MISSBRAUCH zünden den Ego-Ofen – und wir stehen mitten drin [ Review | Punk | Punkrock ]

Es gibt Bands, die nach längerer Pause vorsichtig anklopfen. Und dann gibt es MISSBRAUCH aus München. Die kommen zurück, treten die Tür aus den Angeln und werfen erstmal einen Molotow aus Deutschpunk durchs Wohnzimmer.

Mit „King Ego“ steht ein neues Album auf der Matte, das ungefähr so gemütlich ist wie ein Tritt gegen die Haustür. Druckvoll, angepisst, dreckig und vor allem: verdammt ehrlich.

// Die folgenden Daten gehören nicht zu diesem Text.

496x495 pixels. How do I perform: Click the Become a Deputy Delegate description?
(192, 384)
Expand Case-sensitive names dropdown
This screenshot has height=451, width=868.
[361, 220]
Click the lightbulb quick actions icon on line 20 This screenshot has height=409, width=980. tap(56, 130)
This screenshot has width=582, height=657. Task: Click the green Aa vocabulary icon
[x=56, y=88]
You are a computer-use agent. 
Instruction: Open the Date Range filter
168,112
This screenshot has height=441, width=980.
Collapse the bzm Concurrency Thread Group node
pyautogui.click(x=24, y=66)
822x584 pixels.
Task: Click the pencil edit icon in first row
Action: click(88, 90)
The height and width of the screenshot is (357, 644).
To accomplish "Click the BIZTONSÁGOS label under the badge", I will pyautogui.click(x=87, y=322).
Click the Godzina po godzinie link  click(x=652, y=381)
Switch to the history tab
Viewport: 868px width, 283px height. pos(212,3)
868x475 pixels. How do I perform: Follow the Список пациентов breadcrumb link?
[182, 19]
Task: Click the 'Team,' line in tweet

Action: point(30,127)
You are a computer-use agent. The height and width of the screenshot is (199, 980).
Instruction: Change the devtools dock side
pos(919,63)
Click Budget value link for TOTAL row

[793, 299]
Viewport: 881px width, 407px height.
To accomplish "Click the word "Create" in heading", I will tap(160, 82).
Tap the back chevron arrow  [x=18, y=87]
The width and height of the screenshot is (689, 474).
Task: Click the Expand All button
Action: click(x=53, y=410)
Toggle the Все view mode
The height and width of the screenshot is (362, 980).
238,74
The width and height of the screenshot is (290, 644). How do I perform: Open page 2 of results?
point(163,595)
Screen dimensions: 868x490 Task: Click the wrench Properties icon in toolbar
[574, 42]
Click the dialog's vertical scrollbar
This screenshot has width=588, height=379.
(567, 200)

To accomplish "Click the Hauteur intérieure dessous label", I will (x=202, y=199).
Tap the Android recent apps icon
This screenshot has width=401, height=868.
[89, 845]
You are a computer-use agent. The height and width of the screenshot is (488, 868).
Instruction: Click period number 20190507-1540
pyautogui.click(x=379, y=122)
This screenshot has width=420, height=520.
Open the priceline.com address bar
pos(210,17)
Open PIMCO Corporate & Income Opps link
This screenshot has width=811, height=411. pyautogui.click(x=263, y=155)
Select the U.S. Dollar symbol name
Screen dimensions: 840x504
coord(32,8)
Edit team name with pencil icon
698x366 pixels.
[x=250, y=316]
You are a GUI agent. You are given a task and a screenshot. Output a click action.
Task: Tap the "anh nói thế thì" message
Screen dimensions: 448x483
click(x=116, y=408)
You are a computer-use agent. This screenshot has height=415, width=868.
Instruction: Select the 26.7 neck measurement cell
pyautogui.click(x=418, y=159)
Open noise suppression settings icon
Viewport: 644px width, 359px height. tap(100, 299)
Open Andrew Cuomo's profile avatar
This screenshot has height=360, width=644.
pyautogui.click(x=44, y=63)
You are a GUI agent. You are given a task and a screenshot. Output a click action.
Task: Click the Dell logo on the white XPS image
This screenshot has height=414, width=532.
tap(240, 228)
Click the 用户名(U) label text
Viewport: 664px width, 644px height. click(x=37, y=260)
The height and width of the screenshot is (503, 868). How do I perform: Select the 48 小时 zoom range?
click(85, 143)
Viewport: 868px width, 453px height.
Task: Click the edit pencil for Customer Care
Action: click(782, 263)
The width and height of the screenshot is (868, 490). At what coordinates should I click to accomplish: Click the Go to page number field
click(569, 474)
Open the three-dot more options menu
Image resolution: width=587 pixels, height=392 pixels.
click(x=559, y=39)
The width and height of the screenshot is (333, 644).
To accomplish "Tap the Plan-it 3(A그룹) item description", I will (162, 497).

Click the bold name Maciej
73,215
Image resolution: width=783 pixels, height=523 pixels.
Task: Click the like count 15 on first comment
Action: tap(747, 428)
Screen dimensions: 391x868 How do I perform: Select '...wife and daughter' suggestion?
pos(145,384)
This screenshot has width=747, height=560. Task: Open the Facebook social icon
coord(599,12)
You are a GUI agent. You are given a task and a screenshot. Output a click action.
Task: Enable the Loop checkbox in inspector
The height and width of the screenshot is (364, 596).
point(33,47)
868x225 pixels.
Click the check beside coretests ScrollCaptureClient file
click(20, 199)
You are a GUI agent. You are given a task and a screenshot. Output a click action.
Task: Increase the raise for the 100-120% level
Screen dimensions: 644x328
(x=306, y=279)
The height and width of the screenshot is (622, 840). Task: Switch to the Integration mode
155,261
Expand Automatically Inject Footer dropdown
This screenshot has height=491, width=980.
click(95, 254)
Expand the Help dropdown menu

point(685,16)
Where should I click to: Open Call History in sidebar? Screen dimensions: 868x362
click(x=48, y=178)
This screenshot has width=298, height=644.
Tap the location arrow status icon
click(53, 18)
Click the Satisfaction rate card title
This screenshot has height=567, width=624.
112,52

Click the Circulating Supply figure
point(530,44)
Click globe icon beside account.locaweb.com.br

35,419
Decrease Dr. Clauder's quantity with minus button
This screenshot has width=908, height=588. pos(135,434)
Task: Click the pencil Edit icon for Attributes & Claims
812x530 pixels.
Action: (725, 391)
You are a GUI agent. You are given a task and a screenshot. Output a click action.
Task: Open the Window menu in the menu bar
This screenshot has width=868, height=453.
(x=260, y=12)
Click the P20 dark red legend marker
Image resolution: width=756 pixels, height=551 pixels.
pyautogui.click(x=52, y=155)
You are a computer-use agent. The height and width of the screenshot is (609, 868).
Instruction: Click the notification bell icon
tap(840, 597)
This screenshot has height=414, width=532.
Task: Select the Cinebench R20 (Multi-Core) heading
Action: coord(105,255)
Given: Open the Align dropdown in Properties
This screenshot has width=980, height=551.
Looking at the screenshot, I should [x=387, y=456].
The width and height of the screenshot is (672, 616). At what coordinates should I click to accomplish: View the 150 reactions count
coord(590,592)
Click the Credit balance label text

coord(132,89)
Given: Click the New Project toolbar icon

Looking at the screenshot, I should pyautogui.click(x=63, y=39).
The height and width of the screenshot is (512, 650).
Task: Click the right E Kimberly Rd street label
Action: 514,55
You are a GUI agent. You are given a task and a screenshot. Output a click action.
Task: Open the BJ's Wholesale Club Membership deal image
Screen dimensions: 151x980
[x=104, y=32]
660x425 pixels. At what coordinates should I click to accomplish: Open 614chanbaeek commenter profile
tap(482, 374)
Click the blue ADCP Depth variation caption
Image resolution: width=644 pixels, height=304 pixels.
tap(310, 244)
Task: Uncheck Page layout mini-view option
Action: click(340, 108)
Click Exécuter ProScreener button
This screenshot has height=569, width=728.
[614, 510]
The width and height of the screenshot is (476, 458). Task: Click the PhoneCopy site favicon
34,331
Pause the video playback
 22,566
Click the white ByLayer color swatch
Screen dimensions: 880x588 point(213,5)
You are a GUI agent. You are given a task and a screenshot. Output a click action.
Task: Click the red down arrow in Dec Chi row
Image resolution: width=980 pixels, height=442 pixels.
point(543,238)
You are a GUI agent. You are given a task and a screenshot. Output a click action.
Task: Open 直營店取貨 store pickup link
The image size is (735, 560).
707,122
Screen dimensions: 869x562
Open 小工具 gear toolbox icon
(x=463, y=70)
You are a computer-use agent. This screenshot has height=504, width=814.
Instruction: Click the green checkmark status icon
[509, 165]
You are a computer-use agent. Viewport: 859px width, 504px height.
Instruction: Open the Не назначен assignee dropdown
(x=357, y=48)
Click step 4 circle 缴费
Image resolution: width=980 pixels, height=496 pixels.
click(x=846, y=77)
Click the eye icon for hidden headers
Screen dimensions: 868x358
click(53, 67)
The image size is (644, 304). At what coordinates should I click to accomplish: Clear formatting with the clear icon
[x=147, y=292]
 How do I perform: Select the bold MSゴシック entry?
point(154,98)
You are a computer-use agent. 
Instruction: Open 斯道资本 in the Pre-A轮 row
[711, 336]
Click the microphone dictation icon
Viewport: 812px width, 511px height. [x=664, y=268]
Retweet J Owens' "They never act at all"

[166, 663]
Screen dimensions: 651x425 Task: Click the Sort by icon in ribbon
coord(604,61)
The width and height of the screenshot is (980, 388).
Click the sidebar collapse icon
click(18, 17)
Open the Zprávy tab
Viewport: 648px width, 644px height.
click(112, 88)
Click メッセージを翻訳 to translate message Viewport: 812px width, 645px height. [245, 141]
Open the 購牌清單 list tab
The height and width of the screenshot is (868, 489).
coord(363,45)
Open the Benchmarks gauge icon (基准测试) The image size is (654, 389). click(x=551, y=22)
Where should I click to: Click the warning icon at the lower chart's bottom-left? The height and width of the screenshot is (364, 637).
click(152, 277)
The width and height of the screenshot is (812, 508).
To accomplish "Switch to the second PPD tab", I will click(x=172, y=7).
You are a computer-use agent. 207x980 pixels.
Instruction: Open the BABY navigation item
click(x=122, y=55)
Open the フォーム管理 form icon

Hier wird nicht versucht, Punk neu zu erfinden. Hier wird Punk genommen, ordentlich durch den Fleischwolf gedreht und anschließend mit Vollgas auf die Menschheit losgelassen.

Willkommen in der brennenden Hütte

King Ego“ klingt, als hätte jemand eine brennende Gartenlaube mit Verstärkern ausgestattet. Die Gitarren schieben, das Schlagzeug prügelt nach vorne und der Gesang kommt nicht gerade vorbei, um höflich nach dem Weg zu fragen. MISSBRAUCH wollen offensichtlich etwas loswerden – und zwar nicht erst morgen.

Der Sound ist aggressiv und druckvoll, bleibt dabei aber angenehm dreckig. Kein überpoliertes Punk-Gedöns, bei dem man am Ende mehr Studio als Band hört. Stattdessen gibt es ordentlich Kante auf die Ohren. Genau das macht die Platte sympathisch.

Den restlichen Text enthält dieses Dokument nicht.